WHAT THIS TASK INVOLVES:
Output as a JSON list of strings, one per line and skipping blank lines, the rows from the start of the records through the line containing "Looking at the screenshot, I should tap(491, 15).".

DATA EXTRACT:

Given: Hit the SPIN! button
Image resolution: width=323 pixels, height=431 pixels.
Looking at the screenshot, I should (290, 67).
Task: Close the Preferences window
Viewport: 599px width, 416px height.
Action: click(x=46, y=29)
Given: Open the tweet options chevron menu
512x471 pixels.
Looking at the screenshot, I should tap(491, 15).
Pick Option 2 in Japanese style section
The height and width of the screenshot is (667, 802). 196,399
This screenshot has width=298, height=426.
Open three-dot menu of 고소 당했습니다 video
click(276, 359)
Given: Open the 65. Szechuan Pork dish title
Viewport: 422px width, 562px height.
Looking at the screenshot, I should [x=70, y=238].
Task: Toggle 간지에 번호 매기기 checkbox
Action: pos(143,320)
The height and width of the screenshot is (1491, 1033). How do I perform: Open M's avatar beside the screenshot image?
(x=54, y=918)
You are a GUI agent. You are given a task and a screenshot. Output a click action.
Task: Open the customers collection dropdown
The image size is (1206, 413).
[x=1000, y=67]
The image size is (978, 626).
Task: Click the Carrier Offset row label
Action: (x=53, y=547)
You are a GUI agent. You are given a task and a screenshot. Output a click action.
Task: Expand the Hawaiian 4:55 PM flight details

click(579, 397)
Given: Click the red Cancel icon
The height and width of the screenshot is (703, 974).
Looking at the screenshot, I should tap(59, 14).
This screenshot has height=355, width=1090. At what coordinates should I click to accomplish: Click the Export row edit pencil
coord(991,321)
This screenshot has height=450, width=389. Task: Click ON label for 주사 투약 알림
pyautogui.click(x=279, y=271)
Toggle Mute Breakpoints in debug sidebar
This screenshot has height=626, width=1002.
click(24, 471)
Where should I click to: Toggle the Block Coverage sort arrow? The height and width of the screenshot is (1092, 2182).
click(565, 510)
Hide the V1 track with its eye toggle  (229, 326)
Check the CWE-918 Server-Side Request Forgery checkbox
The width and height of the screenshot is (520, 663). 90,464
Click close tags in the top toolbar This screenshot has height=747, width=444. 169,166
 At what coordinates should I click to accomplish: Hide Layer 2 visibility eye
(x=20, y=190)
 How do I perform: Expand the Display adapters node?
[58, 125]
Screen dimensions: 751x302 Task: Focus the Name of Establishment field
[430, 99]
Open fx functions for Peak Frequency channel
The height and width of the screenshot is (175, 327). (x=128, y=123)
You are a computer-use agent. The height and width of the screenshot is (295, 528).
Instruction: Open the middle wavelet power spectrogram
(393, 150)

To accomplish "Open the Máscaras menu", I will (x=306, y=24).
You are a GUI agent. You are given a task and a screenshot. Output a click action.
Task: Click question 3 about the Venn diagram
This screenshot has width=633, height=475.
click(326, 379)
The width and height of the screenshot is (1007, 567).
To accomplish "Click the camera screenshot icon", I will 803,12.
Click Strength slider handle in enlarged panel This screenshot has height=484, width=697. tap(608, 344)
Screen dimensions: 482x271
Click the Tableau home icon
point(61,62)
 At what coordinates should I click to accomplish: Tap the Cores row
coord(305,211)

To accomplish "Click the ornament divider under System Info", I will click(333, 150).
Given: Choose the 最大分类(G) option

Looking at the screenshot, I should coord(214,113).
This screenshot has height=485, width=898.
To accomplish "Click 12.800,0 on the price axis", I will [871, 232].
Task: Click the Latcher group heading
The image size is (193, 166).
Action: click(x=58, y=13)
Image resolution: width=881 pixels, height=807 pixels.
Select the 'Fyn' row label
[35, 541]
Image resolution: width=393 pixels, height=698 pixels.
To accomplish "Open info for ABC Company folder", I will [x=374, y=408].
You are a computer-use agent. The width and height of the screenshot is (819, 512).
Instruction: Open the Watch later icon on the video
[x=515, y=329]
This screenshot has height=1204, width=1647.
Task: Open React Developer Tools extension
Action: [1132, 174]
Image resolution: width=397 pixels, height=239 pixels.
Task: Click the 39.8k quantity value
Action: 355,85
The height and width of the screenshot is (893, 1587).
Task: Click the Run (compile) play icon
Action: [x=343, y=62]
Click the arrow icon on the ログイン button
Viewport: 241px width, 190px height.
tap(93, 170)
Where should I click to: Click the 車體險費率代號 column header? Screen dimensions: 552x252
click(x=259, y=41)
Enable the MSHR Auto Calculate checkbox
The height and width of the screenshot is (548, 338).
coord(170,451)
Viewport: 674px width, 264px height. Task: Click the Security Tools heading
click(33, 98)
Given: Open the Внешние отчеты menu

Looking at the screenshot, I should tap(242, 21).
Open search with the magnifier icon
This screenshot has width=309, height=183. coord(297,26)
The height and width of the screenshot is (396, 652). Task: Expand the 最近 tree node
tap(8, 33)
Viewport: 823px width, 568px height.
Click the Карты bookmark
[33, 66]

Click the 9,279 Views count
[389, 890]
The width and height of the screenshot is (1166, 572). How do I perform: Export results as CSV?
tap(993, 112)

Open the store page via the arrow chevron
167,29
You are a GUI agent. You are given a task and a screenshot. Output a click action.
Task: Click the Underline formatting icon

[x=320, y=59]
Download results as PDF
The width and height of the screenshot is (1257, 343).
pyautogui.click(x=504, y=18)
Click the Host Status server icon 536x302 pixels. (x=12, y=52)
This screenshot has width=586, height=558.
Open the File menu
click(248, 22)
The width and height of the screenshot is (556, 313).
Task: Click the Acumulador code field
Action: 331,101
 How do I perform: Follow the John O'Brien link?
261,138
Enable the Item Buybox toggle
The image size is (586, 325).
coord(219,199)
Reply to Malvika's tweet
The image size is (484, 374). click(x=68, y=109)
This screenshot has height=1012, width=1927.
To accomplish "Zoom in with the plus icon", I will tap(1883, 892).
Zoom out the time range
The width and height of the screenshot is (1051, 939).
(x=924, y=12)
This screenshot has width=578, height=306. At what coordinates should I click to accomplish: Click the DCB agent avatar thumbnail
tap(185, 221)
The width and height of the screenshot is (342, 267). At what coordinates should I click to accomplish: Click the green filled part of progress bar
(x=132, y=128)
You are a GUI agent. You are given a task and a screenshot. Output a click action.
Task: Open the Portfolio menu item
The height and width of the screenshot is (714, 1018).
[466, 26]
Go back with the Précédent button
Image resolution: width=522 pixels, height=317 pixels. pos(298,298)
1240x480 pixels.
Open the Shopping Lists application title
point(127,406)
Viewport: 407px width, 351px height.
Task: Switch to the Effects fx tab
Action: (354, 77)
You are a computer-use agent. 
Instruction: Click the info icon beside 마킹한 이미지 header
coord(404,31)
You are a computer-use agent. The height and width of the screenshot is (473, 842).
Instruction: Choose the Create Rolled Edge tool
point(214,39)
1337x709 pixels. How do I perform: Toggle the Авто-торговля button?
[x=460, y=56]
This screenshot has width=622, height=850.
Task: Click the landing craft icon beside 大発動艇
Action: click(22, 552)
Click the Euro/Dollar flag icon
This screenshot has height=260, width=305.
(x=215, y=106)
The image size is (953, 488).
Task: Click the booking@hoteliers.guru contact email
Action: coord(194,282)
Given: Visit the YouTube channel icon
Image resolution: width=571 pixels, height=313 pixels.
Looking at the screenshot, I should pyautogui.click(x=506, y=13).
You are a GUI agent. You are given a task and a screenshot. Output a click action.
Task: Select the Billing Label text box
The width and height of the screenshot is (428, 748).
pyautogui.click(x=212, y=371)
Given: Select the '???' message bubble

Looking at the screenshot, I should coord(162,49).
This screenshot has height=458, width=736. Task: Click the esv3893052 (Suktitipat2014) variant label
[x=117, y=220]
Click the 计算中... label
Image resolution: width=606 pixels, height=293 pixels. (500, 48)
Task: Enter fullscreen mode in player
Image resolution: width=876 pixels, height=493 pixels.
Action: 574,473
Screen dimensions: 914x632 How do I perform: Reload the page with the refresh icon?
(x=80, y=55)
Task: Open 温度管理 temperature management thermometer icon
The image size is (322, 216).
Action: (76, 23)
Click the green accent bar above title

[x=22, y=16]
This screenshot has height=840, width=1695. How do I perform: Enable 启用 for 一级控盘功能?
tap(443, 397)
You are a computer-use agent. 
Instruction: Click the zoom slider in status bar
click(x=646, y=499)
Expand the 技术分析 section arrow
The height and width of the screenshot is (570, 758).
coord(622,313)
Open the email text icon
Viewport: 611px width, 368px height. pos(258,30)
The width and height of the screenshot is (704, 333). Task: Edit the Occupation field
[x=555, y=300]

ANSWER FOR THIS EXERCISE:
[
  "Given: Hit the SPIN! button",
  "Image resolution: width=323 pixels, height=431 pixels.",
  "Looking at the screenshot, I should (290, 67).",
  "Task: Close the Preferences window",
  "Viewport: 599px width, 416px height.",
  "Action: click(x=46, y=29)",
  "Given: Open the tweet options chevron menu",
  "512x471 pixels.",
  "Looking at the screenshot, I should tap(491, 15)."
]